Looming challenges in Pakistan and China.
Where Pakistan once dominated discussions between U.S. and Indian officials, it has retreated in Indian attention over recent years; these days Americans are likely to hear more about Beijing’s intentions than those of Islamabad. New Delhi appears increasingly to write off Pakistan as hopelessly dysfunctional and as much a homeland security problem as a diplomatic challenge. There is very little talk of reviving the bilateral dialogue, though Indians harbor concerns both about continued Pakistani infiltration across the line of control and about the future of Afghanistan following the U.S. withdrawal.

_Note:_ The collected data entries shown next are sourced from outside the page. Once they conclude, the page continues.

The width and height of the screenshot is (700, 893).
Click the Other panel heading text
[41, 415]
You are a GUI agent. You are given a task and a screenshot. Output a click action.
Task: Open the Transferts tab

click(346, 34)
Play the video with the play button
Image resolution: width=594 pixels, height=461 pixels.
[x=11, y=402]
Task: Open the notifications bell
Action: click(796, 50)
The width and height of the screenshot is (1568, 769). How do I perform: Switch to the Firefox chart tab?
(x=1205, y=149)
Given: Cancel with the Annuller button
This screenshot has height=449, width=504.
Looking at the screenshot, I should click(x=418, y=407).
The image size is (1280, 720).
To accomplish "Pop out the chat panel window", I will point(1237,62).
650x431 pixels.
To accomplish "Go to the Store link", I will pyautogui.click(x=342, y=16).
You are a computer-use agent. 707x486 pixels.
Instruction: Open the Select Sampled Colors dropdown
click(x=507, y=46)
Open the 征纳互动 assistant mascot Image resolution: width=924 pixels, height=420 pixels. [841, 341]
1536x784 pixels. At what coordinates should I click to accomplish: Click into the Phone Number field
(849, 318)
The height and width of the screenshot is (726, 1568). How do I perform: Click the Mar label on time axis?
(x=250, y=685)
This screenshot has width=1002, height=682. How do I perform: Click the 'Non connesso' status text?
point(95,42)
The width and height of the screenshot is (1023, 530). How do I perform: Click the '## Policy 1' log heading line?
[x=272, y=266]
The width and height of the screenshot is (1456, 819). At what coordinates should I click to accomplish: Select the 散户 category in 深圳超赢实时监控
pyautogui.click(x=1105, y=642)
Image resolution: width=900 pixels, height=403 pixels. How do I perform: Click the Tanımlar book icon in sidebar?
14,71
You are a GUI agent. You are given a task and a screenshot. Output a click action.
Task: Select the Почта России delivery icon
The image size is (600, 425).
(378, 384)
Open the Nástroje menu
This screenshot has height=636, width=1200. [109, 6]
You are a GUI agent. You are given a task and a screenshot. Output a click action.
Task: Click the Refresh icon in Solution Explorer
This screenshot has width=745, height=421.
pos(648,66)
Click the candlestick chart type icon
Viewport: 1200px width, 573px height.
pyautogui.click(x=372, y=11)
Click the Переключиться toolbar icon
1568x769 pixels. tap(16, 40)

New Delhi seeks good ties with China but remains wary of Beijing’s intentions, especially on the Indian border and its attempts to deepen relations with India’s neighbors, including Pakistan, Sri Lanka, and Myanmar. For its part, India is reacting to China’s rise by strengthening its own relations, including in security terms, with the United States, Japan, Australia and other countries across Asia. In this respect, Indian officials see their relationship with the United States as particularly important; just as American officials view closer relations with India as signaling the enduring U.S. commitment to the Indo-Pacific region, Indian officials see cooperation with Washington as a signal to China that India is a serious player on the global stage.
Obama’s trip to India, and the significant time and diplomatic capital both governments have invested in the bilateral relationship, represent important steps forward in this critical partnership. The two countries continue to share interests, including ensuring a favorable balance of power in Asia, opposing terrorism, boosting economic growth through trade and investment, and preserving access to the global commons and regional waters. Yet it is also clear that Washington and New Delhi see the world – and the best paths to safeguard these interests – in ways that sometimes diverge widely. America will watch to see whether India can effectively keep all its foreign policy balls in the air at the same time. As it attempts to pursue simultaneously close relations with the United States and its competitors, and as it tries to avoid fundamental choices between America on the one hand, and China, Russia, and Iran on the other, India will seek international relationships that serve the economic bottom line. Modi’s foreign policy fortunes, and the depth of the U.S.-India relationship, will in large part turn on the outcome of that effort.